In many cases, the projects set to get subsidies for 10% of their operating costs would not otherwise have existed in the first place, since those processing plants and manufacturing facilities would have been built in other, cheaper countries. “They would simply go to China,” he says.

UCLA’s Clausing doesn’t entirely agree with that take, noting that some of this money will go to projects that would have happened anyway, and some of the resources will simply be pulled from other sectors of the economy or different project types. 

“It doesn’t behoove us as experts to argue this is free money,” she says. “Resources really do have costs. Money doesn’t grow on trees.”

But any federal expenses here are “still cheaper than the social cost of carbon,” she adds, referring to the estimated costs from the damage associated with ongoing greenhouse-gas pollution. “And we should keep our eyes on the prize and remember that there are some social priorities worth paying for—and this is one of those.”

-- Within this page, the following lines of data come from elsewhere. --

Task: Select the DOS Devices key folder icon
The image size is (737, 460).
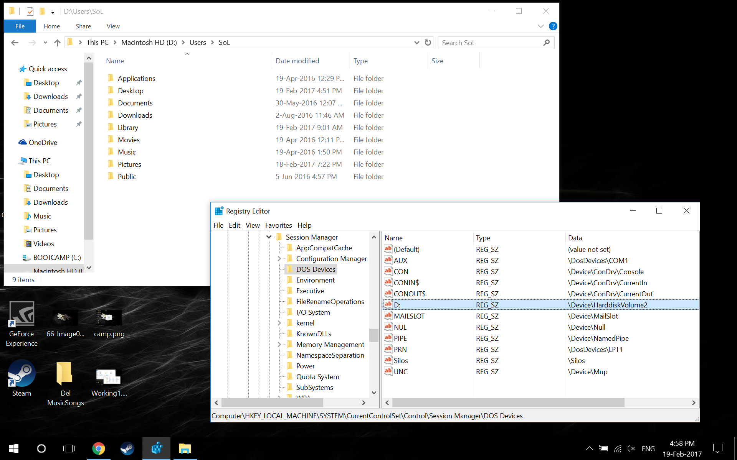Action: (x=290, y=269)
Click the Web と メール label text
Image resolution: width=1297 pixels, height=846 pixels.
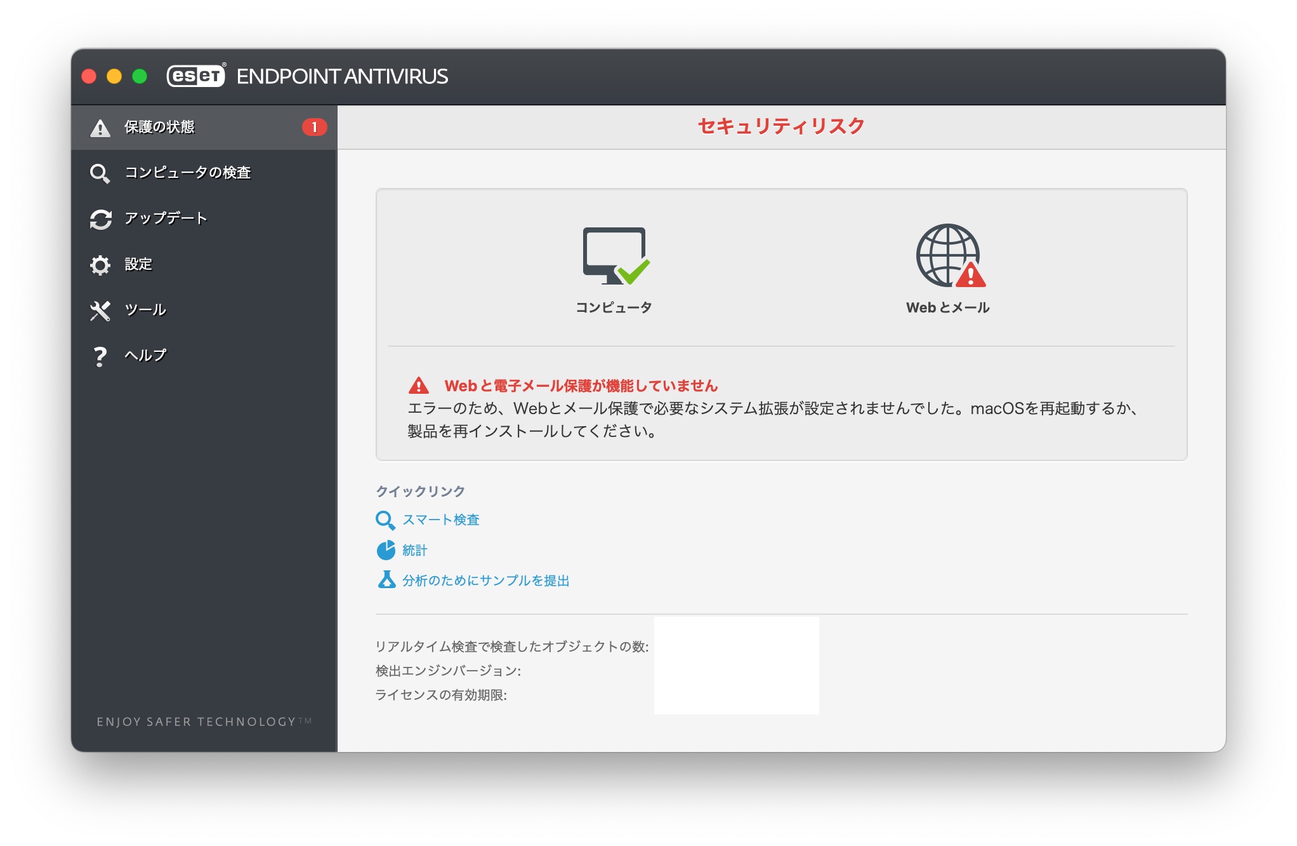click(947, 308)
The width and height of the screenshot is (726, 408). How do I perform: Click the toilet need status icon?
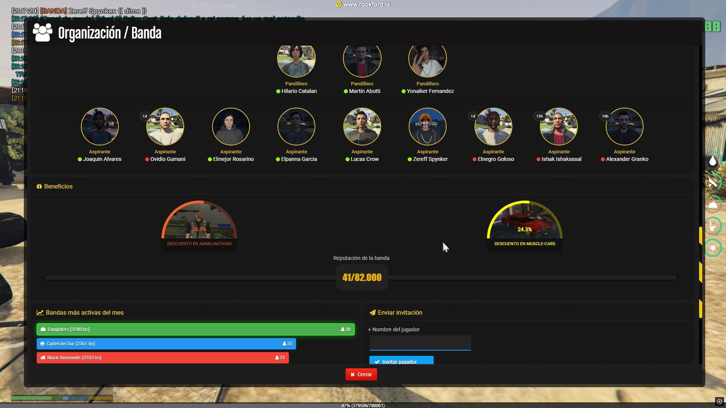click(x=713, y=226)
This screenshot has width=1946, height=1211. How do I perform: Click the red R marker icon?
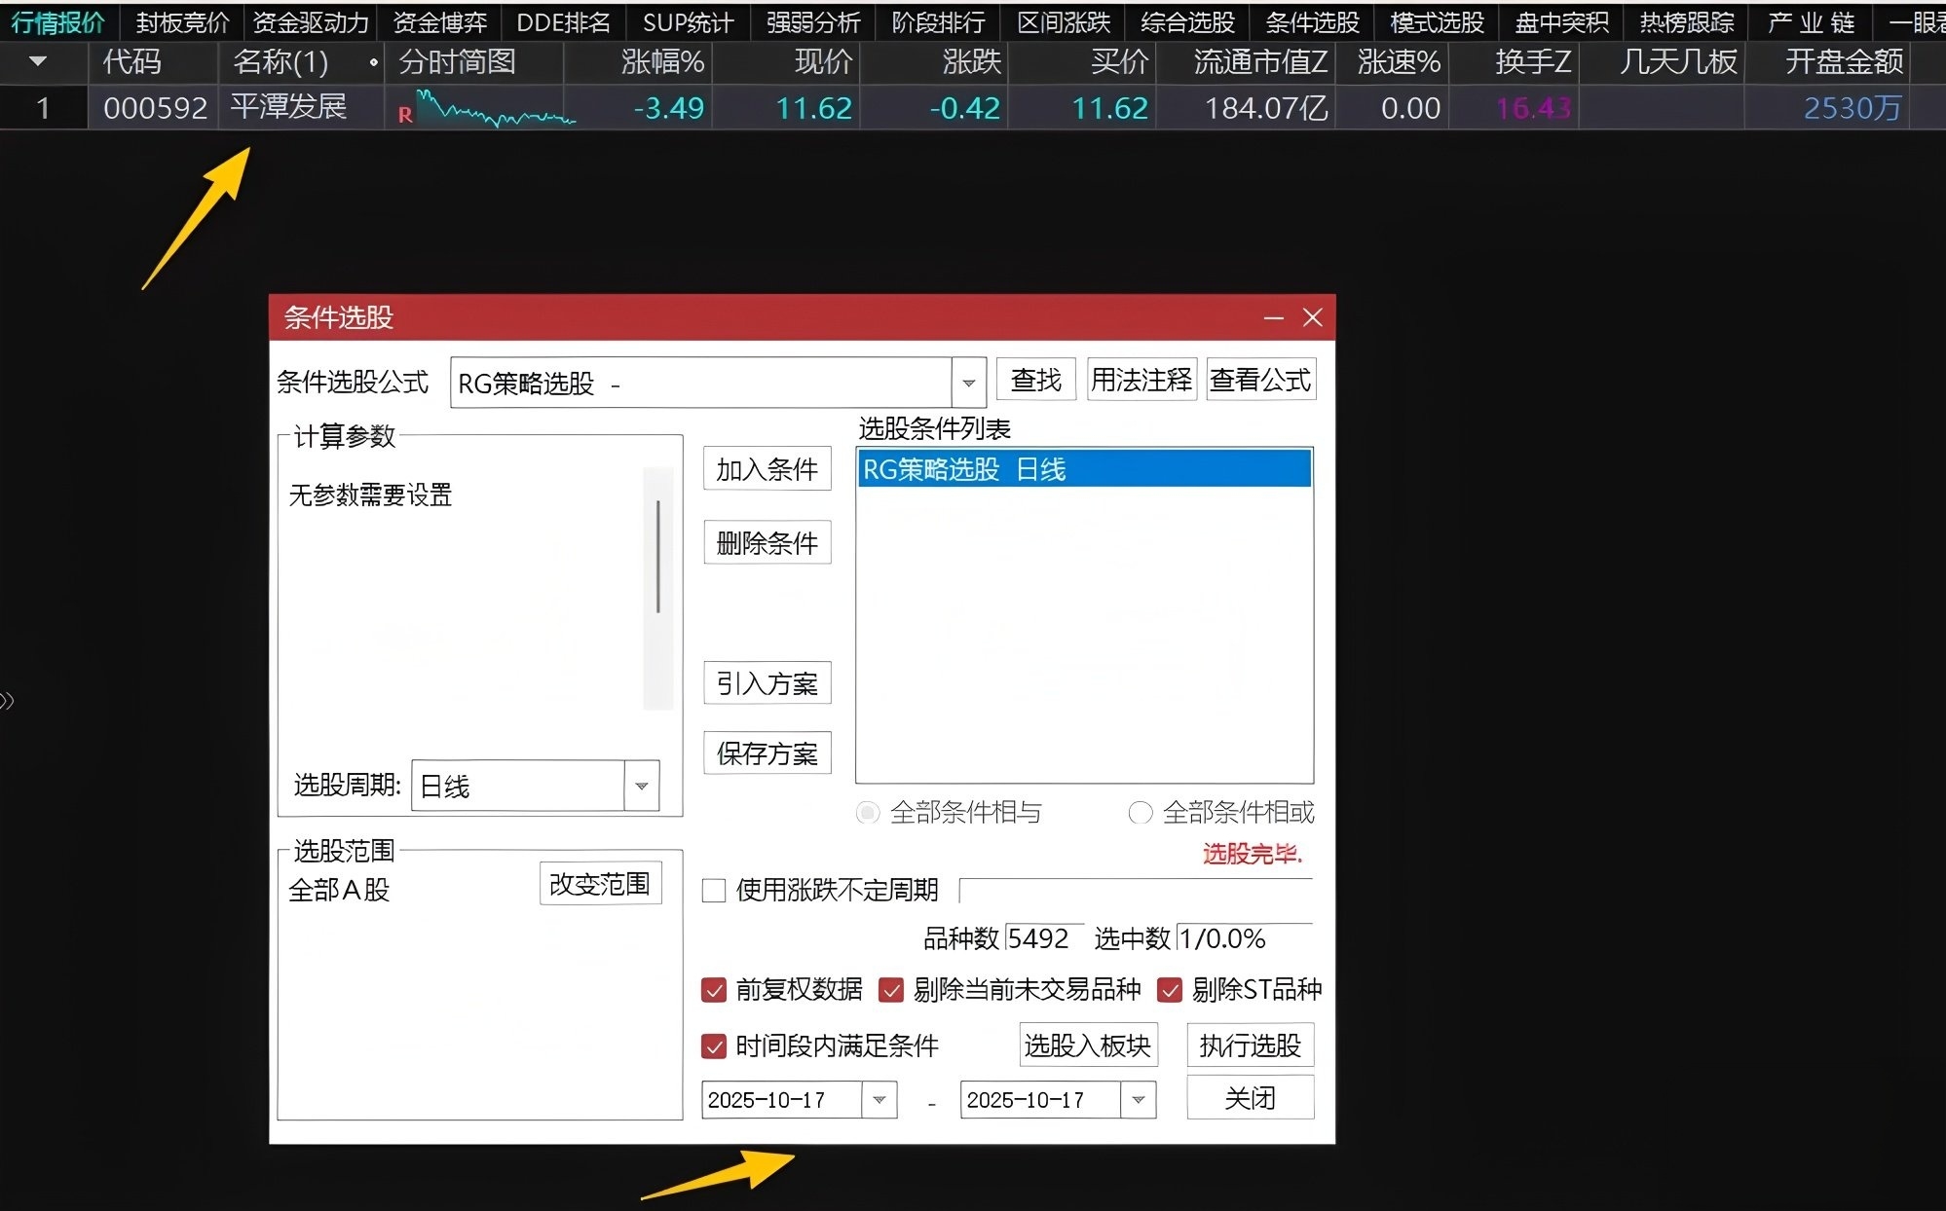tap(405, 115)

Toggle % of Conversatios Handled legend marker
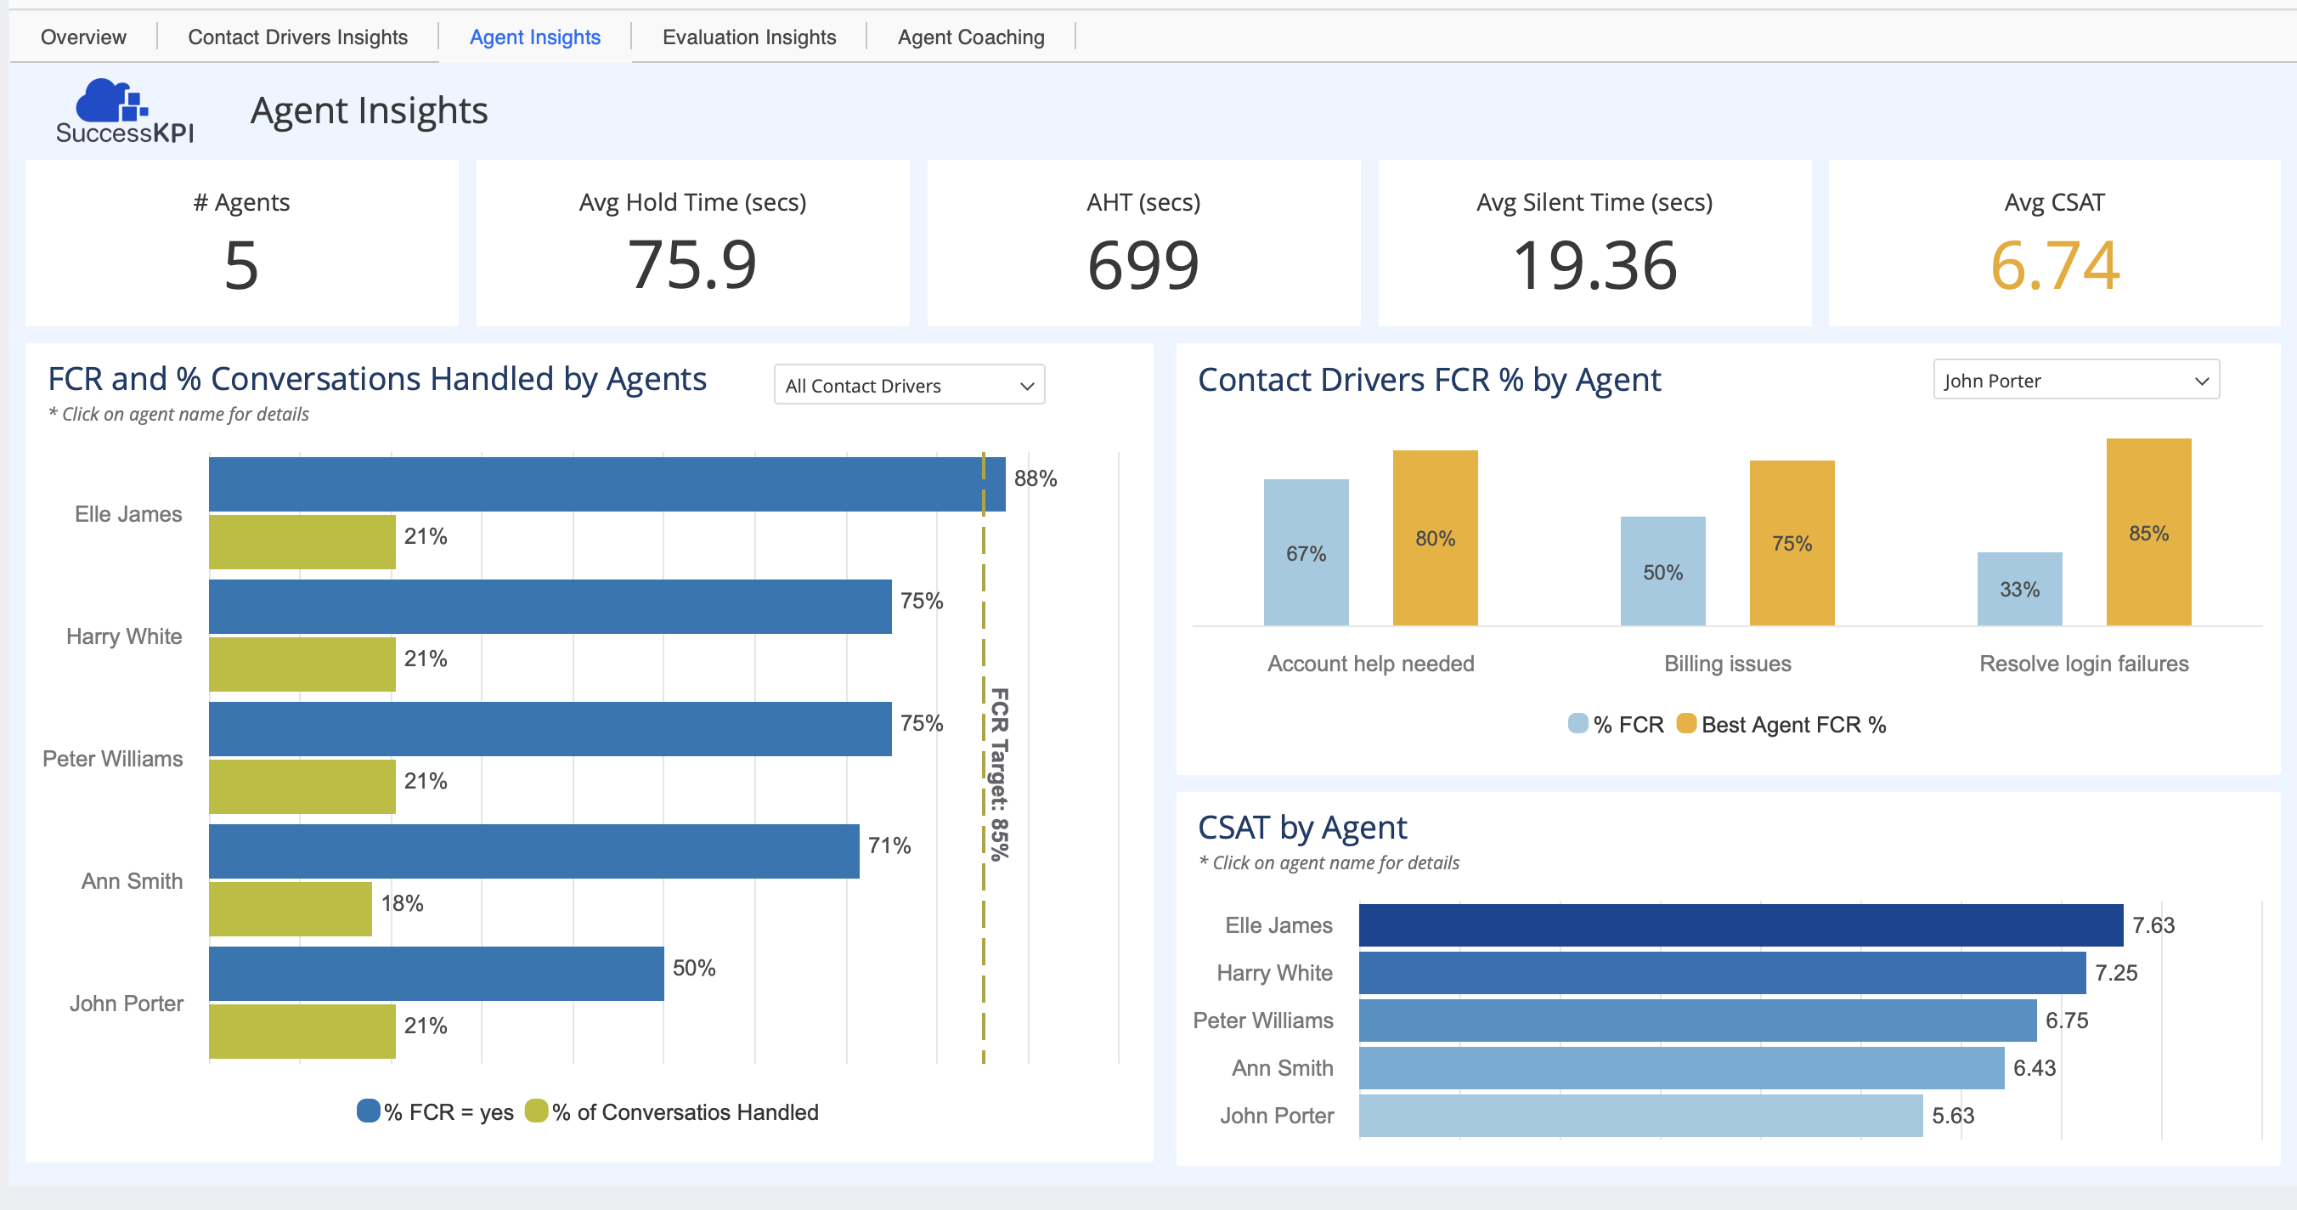[536, 1110]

In the end, few expect the US’s sweeping climate laws to completely achieve any of the hopes underlying them on their own. They won’t propel the US to net-zero emissions. They won’t enable the country to close China’s massive lead in key minerals and cleantech, or fully break free from its reliance on the rival nation. Meanwhile, the battle to lock down access to critical minerals will only become increasingly competitive as more nations accelerate efforts to move away from fossil fuels—and it will generate even more controversy as communities push back against proposals over concerns about environmental destruction.

But the evidence is building that the IRA in particular is spurring real change, delivering at least some progress on most of the goals that drove its passage: galvanizing green-tech projects, cutting emissions, creating jobs, and moving the nation closer to its clean-energy future. 

“It is catalyzing investment up and down the supply chain across North America,” Allan says. “It is a huge shot in the arm of American industry.”